Open altmannmarcelo opened this issue 10 months ago • 4 comments

Description

When available we should be using GTID instead of Binary log file and position as it will make failover easier. A few things to consider:

  • Since we have per table binlog position and we have selective table replication, we need to ensure that we don't create GTID gaps for events that we skip.
  • MySQL added support for GTID Tags, so the layout might look uuid:seq_id or uuid:tag:seq_id - we should be able to store both
  • MariaDB layout is also different, we should check if we can easily implement this and comply with both formats
  • Once this is done, we should register as a replica using auto_position=1 (GTID)

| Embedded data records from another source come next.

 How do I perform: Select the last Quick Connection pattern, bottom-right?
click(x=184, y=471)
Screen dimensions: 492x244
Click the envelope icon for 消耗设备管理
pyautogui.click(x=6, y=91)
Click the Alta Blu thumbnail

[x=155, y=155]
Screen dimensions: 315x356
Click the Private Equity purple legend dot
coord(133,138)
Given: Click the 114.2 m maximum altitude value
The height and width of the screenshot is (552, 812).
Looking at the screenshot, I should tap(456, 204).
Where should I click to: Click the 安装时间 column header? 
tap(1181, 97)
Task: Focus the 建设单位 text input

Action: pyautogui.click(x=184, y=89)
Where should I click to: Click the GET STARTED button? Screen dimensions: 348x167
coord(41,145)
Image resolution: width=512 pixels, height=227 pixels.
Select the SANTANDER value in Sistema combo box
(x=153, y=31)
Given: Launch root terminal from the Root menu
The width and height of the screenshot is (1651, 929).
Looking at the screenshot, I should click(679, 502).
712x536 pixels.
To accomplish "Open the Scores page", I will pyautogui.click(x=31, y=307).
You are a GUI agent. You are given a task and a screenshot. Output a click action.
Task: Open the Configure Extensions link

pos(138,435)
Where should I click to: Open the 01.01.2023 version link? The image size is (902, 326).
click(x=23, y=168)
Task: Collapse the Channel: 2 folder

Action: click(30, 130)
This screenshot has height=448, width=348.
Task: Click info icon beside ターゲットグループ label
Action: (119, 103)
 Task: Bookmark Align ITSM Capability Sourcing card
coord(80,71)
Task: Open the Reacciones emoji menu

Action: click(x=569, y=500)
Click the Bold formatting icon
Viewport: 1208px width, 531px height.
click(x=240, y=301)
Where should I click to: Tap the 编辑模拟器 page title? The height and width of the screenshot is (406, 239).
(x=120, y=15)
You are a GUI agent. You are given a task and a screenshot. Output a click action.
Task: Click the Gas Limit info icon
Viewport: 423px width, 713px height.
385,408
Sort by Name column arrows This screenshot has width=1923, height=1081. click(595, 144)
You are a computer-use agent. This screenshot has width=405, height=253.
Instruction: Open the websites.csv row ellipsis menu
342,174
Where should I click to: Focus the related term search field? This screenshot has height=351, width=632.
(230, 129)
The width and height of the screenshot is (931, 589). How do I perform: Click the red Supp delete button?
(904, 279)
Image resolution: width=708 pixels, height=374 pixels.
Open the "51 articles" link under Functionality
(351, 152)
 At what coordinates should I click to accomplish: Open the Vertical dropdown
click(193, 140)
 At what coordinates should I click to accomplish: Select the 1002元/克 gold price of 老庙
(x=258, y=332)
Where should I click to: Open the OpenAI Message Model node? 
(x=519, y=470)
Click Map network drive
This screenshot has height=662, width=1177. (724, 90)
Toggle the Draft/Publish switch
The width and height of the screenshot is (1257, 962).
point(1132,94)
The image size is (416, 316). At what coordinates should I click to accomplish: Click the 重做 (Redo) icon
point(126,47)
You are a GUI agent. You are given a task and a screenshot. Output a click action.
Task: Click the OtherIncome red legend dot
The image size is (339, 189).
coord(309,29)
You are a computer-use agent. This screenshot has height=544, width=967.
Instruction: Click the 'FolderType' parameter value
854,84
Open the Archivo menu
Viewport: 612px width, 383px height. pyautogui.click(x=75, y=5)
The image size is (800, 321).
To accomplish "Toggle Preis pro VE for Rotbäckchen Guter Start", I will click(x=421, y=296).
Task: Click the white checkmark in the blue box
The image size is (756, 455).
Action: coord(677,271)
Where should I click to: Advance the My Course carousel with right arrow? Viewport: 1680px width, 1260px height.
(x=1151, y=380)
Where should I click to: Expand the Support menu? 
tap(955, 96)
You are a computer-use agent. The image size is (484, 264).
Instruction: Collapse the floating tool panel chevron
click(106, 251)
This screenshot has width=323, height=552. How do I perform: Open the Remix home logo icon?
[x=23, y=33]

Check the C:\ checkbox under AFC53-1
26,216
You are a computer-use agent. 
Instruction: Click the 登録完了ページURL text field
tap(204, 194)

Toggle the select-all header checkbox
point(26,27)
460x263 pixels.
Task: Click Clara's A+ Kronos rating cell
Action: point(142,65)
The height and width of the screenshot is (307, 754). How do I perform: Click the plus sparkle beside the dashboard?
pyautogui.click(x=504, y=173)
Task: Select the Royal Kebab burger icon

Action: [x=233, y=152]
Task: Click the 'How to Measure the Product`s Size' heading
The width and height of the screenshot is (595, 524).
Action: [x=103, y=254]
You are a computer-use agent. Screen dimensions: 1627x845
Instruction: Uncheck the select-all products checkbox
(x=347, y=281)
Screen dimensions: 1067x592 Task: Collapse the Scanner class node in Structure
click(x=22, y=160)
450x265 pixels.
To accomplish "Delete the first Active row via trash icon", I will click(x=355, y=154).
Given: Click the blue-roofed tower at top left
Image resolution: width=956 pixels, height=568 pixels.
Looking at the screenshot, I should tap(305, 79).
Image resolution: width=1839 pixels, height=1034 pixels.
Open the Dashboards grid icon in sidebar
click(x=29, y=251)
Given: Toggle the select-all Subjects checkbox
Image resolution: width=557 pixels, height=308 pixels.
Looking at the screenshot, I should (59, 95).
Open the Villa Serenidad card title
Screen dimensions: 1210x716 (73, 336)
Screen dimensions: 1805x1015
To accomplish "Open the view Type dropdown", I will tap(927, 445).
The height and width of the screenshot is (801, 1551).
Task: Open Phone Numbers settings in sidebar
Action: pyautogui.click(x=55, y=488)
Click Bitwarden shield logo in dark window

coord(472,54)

https://dev.mysql.com/doc/refman/8.4/en/replication-gtids-concepts.html

https://mariadb.com/kb/en/gtid/

Change in user-visible behavior

Requires documentation change

altmannmarcelo avatar Feb 01 '25 13:02 altmannmarcelo

A couple of notes:

  • MySQL added the GTID tags in 8.4. afaict, They do not appear to carry important information about the event itself, it's more of an additional metadata field. It's currently unclear to me if that tag information would be required for correctness when restarting a binlog dump. Further, mysql-common::binlog::GtidEvent does not parse this field yet (as of v0.35.1). I believe supporting GTID tags can be deferred as 8.4 was only released recently (Apr 2024 - which is recent wrt databases).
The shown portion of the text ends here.